TASK DIRECTIONS. Format the records below as a JSON list of strings with one string per line, leaving out blank lines and the pictures. Start at the first line of the records and stop after the line that contains "pos(1380,17)".
— start of INFORMATION PROVIDED —
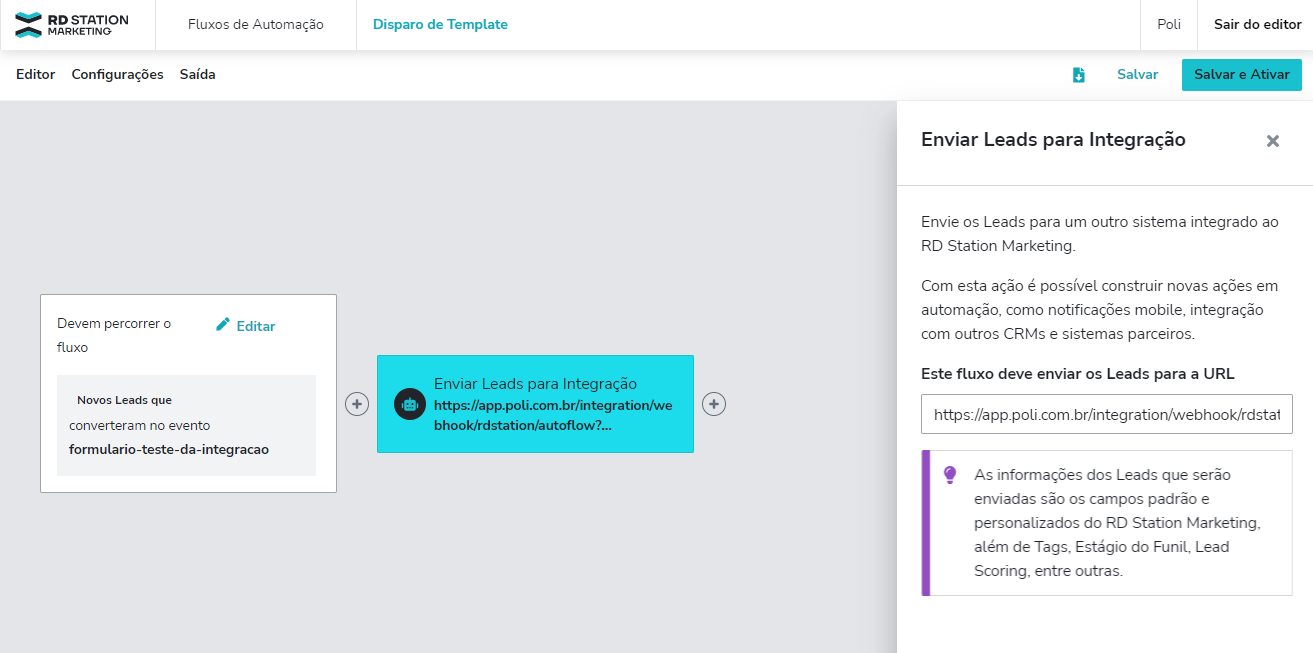Viewport: 1313px width, 653px height.
Task: Click the plus icon before the integration node
Action: coord(357,404)
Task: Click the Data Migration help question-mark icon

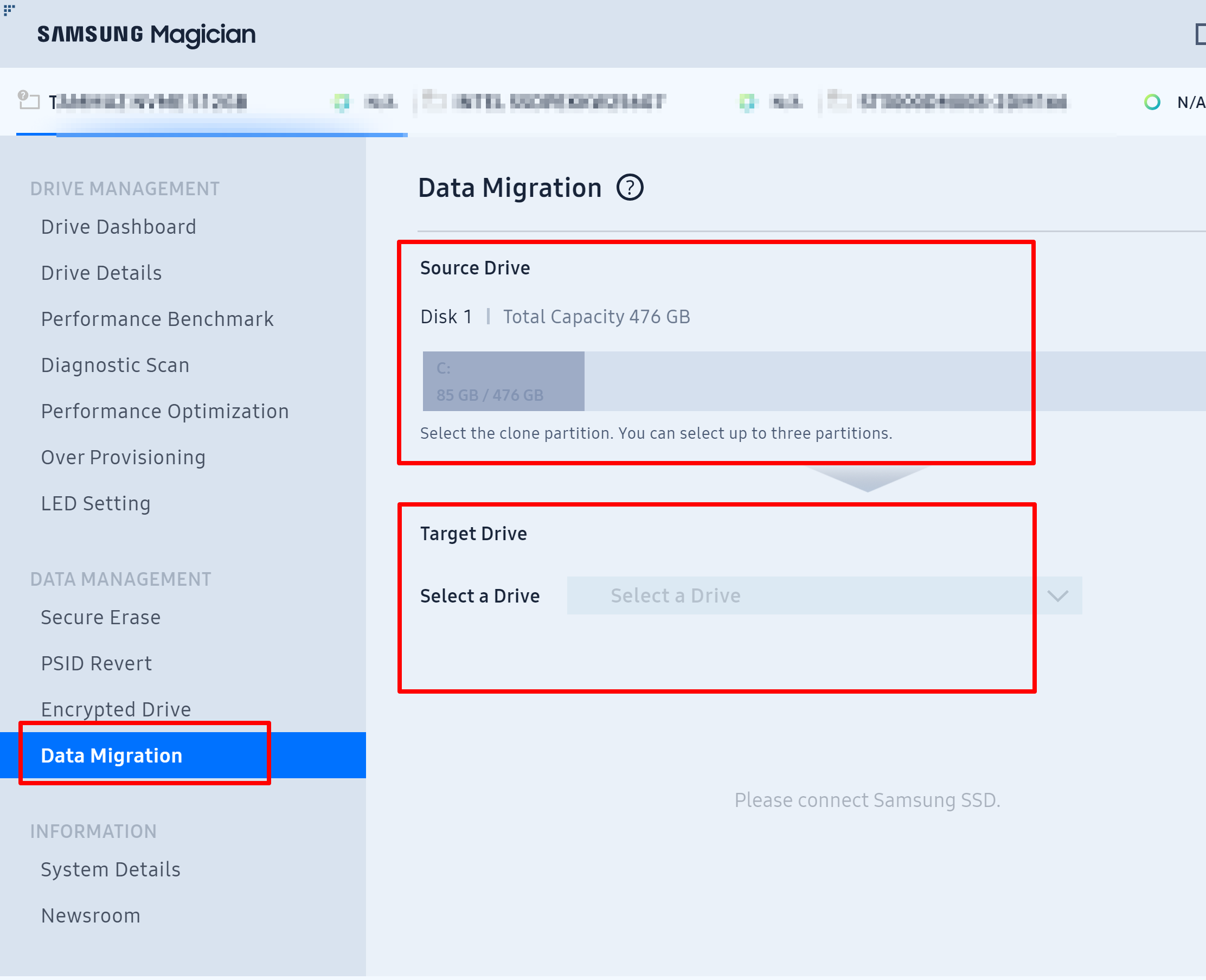Action: 629,188
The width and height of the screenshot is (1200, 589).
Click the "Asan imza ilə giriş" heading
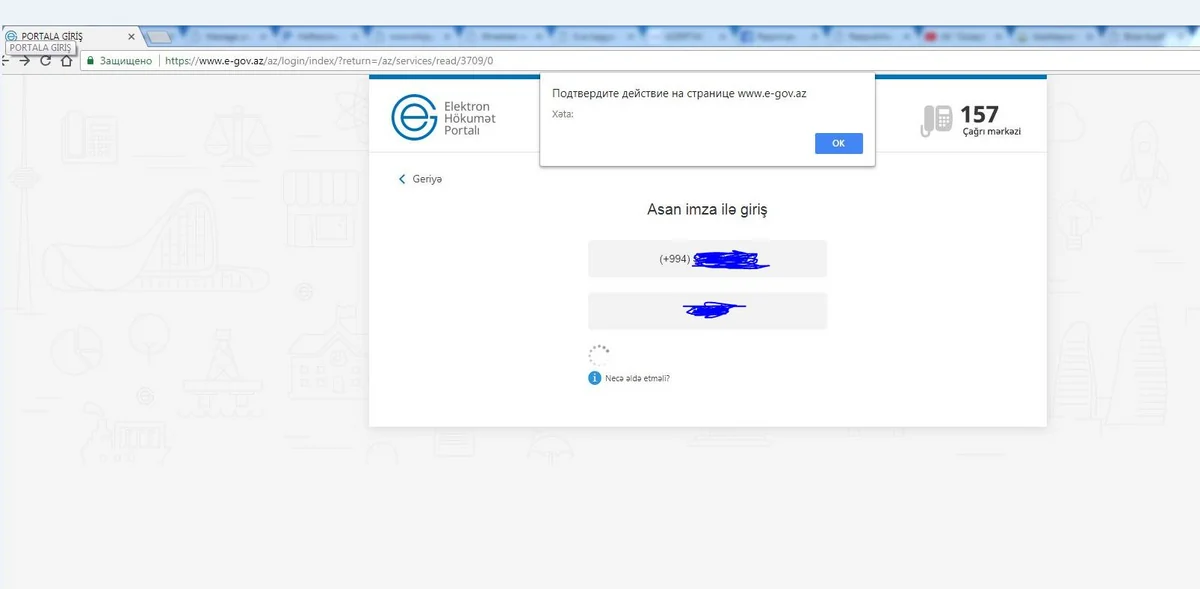tap(707, 211)
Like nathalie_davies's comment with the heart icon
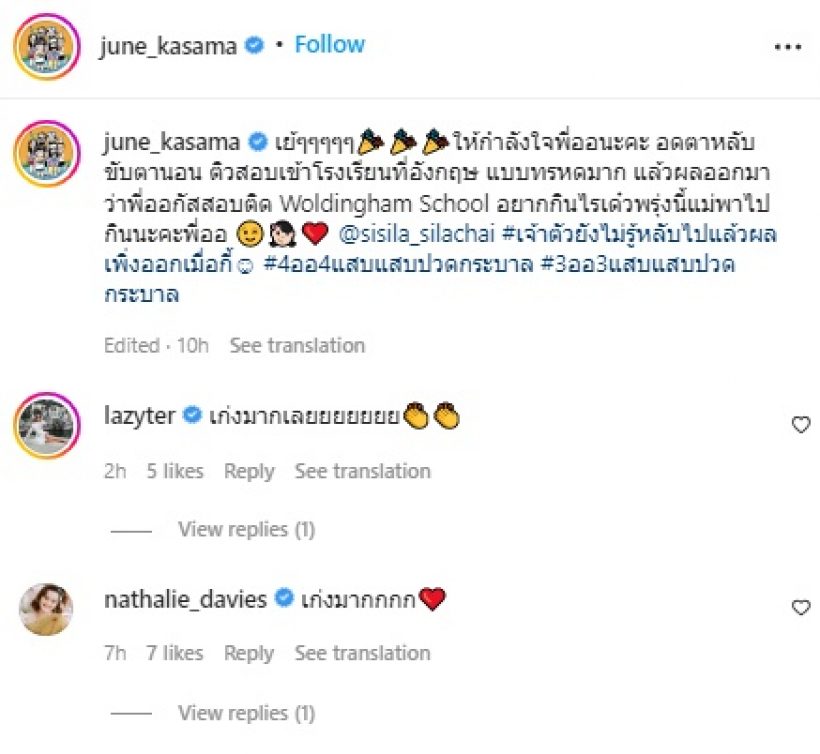The width and height of the screenshot is (820, 754). pyautogui.click(x=800, y=607)
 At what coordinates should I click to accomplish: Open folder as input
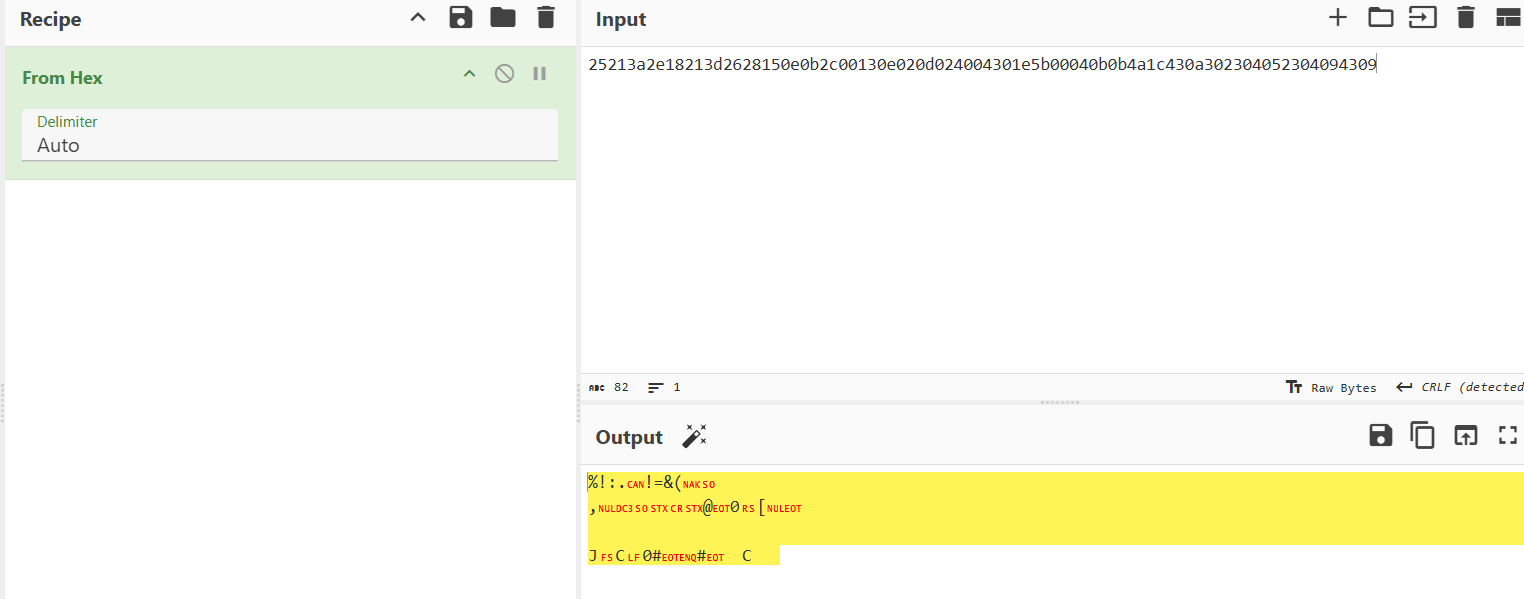pos(1380,17)
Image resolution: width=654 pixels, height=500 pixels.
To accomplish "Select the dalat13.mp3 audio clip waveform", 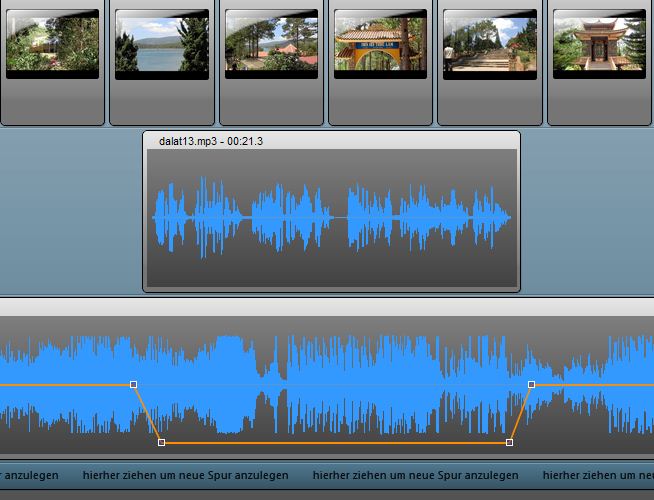I will [x=331, y=217].
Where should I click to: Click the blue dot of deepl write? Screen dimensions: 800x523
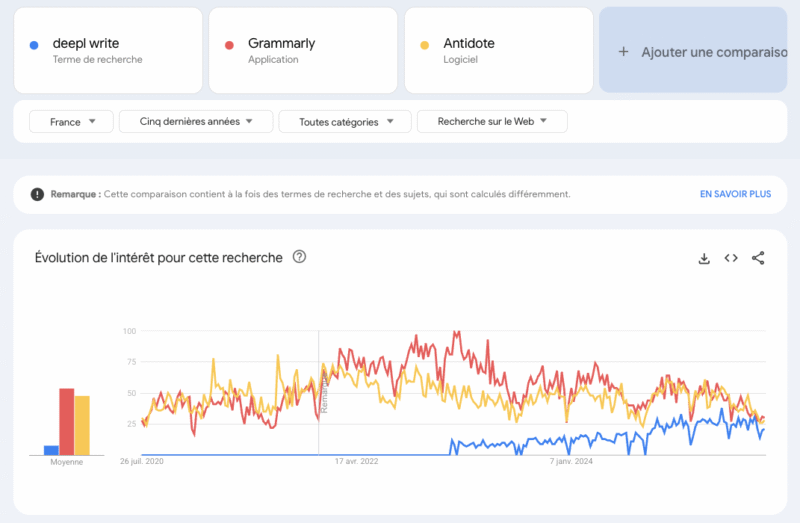pos(34,45)
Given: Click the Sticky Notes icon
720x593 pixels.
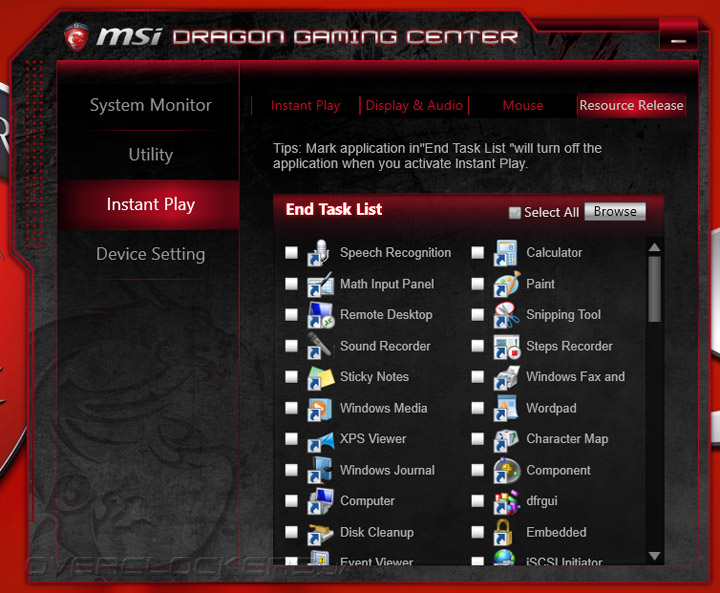Looking at the screenshot, I should point(321,377).
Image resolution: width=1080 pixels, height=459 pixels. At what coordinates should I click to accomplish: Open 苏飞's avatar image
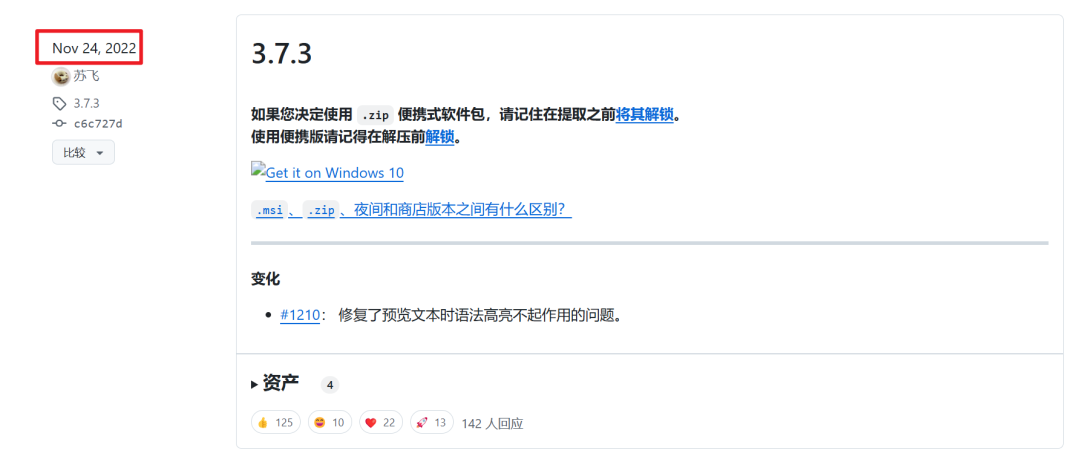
— end of INFORMATION PROVIDED —
EXERCISE RESPONSE.
[
  "Viewport: 1313px width, 653px height.",
  "Task: Click the plus icon before the integration node",
  "Action: coord(357,404)",
  "Task: Click the Data Migration help question-mark icon",
  "Action: 629,188",
  "The width and height of the screenshot is (1200, 589).",
  "Click the \"Asan imza ilə giriş\" heading",
  "tap(707, 211)",
  "Like nathalie_davies's comment with the heart icon",
  "The width and height of the screenshot is (820, 754). pyautogui.click(x=800, y=607)",
  " At what coordinates should I click to accomplish: Open folder as input",
  "pos(1380,17)"
]